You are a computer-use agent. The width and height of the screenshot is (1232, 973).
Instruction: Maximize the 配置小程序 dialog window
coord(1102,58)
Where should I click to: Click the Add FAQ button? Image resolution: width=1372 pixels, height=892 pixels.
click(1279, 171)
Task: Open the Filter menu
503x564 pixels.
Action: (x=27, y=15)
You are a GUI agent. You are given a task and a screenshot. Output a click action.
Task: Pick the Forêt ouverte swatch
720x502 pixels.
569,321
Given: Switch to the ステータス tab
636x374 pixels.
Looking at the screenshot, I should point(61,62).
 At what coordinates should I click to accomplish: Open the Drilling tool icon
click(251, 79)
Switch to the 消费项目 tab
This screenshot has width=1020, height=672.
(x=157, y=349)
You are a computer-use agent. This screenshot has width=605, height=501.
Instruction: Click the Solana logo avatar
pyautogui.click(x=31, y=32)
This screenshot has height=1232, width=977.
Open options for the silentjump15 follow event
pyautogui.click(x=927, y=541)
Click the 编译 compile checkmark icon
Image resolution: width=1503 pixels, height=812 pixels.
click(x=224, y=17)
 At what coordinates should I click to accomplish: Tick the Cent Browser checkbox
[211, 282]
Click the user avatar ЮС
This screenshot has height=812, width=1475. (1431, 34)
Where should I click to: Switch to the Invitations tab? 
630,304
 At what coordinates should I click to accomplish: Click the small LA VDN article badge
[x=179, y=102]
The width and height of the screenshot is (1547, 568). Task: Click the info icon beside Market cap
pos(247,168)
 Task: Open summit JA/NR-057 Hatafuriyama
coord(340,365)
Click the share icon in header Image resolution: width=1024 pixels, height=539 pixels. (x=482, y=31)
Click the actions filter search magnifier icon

※ ※ ※

* _What this task involves_: Reproduce every one of the entries above as a numbered list, leaving out any blank lines.

* _Solution below_:
1. You are a computer-use agent. The width and height of the screenshot is (1232, 973).
2. Instruction: Maximize the 配置小程序 dialog window
3. coord(1102,58)
4. Where should I click to: Click the Add FAQ button? Image resolution: width=1372 pixels, height=892 pixels.
5. click(1279, 171)
6. Task: Open the Filter menu
7. 503x564 pixels.
8. Action: (x=27, y=15)
9. You are a GUI agent. You are given a task and a screenshot. Output a click action.
10. Task: Pick the Forêt ouverte swatch
11. 720x502 pixels.
12. 569,321
13. Given: Switch to the ステータス tab
14. 636x374 pixels.
15. Looking at the screenshot, I should point(61,62).
16.  At what coordinates should I click to accomplish: Open the Drilling tool icon
17. click(251, 79)
18. Switch to the 消费项目 tab
19. This screenshot has width=1020, height=672.
20. (x=157, y=349)
21. You are a computer-use agent. This screenshot has width=605, height=501.
22. Instruction: Click the Solana logo avatar
23. pyautogui.click(x=31, y=32)
24. This screenshot has height=1232, width=977.
25. Open options for the silentjump15 follow event
26. pyautogui.click(x=927, y=541)
27. Click the 编译 compile checkmark icon
28. Image resolution: width=1503 pixels, height=812 pixels.
29. click(x=224, y=17)
30.  At what coordinates should I click to accomplish: Tick the Cent Browser checkbox
31. [211, 282]
32. Click the user avatar ЮС
33. This screenshot has height=812, width=1475. (1431, 34)
34. Where should I click to: Switch to the Invitations tab? 
35. 630,304
36.  At what coordinates should I click to accomplish: Click the small LA VDN article badge
37. [x=179, y=102]
38. The width and height of the screenshot is (1547, 568). Task: Click the info icon beside Market cap
39. pos(247,168)
40.  Task: Open summit JA/NR-057 Hatafuriyama
41. coord(340,365)
42. Click the share icon in header Image resolution: width=1024 pixels, height=539 pixels. (x=482, y=31)
43. Click the actions filter search magnifier icon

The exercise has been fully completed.